Ах, вот почему и он не спрашивает, где она была!
– Ну и где же ты был?
– Ездил к маме, ты можешь позвонить ей…
– Борь, я не буду звонить твоей маме, ты это прекрасно знаешь. Да и все равно мне.
– Не понял, что значит – все равно? – забеспокоился Боря.
– Видишь ли, я знаю, что ты… лжешь. – Приложила его она так круто впервые. – И честнее по отношению ко мне было бы признаться, что у тебя роман на стороне…
– Как ты можешь… – он запетушился, заходил по комнате. – Какой роман?! С кем?! Моя жена не верит мне? Не веришь?
– Не-а, не верю. И отпускаю тебя с миром.
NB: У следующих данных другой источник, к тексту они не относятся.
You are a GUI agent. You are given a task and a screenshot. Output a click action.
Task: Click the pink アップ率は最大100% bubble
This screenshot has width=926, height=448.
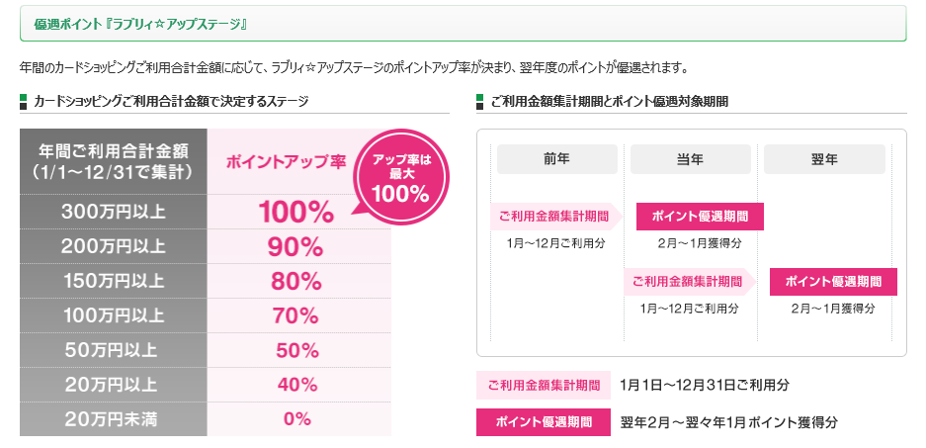[x=401, y=177]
Вернее, я хочу сама уступить место в твоем доме твоей новой жене.
Борька испугался по-настоящему этих угроз своей взбунтовавшейся жены. Впрочем, бунт – это слишком сильно сказано, София была довольно-таки индифферентна по отношению к мужу, к его лжи, его характеру. Так давно уже у них установилось, и его это устраивало, менять он ничего не хотел, потому следующим приемом он избрал нападение:
– Что, стала писателем, а меня – на свалку? Я уже не нужен? Отработанный материал? Выдвигаешь обвинения мне, а должна бы их себе самой предъявить! Очень честно с твоей стороны! А какие ко мне претензии? Я даже с писательством твоим смирился! С ментовкой, в которую ты пошла работать – это тоже все равно что на свалку устроиться, мастером мусорных куч.
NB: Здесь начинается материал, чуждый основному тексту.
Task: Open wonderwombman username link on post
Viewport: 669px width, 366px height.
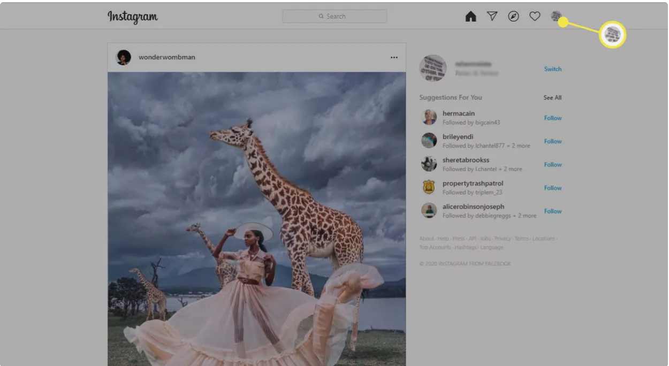Action: 167,57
– А тебе не приходило в голову, что у меня есть другой мужчина?
– У тебя?! Ты с ума сошла? Нет, такого быть не может!
– Ха-ха-ха… Ой, Борька, да ты же предельно избалован! И совсем не повзрослел, хотя ты – бизнесмен, крутой и важный господин. Ну что ты как маленький, Борь? Боишься, что я уйду, а взамен придет женщина, которая захочет выстроить отношения с тобою по-своему и в свою пользу. Поэтому тебя устраиваю только я, ты хочешь, чтобы все оставалось, как было, но быть при этом самому свободным. А я не хочу быть «карманной женой».
– Ты смерти моей хочешь!
Он упал на стул, потер переносицу пальцами, выглядел несчастным, но София оставалась спокойной. Никто не подозревал, и Боря тем более, что у хрупкой, похожей на девочку Софии ее воля плюс выдержка – это сплав железа и стали.
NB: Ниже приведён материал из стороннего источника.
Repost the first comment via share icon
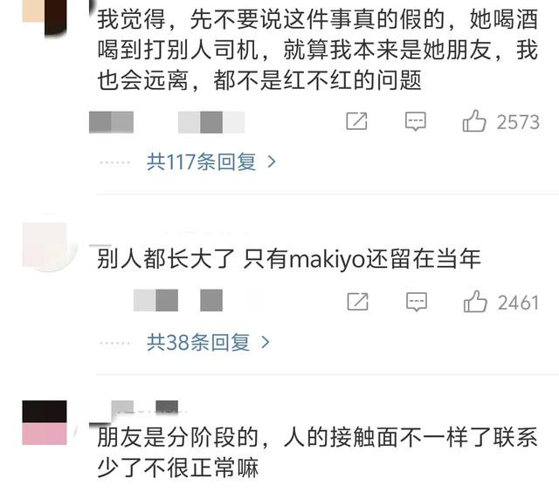 356,121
– Напротив, я счастья тебе хочу, – сказала София. – Найдешь себе другую, будет она тебя любить… А я уже не люблю тебя, Боря. – Он вскинулся, хотел было брякнуть какую-то грубость. – Нет-нет, люблю! Как друга люблю, как брата, товарища, но – не как мужа. Я перееду к папе, а сейчас – извини, мне нужно работать.
Как же назвать роман?
К большому огорчению Зыбина, графиня Ростовцева выехала верхом и не сказала ему, куда она отправилась. Он лично проследил, чтобы арестованной барышне отнесли еду и питье – не баланду арестантскую, а блюда из трактира. Предположительно Элиза Алексеевна и не посмотрела в сторону подноса, который поставили для нее на свободную лавку у стены. А Виссарион Фомич взял ее портрет и вновь принялся сравнивать. Вроде бы одно и то же лицо, да не то! На портрете – светлое, улыбчивое личико, одно сплошное очарование и непорочность. В арестантской же сидела на лавке злобная фурия, заносчивая, презирающая всех, кто стоял за решеткой. Вроде бы те же черты, но они сильно искажены, отсюда и ощущение такое, что это – другая совсем девица. Оставалось дождаться возвращения графини Ростовцевой.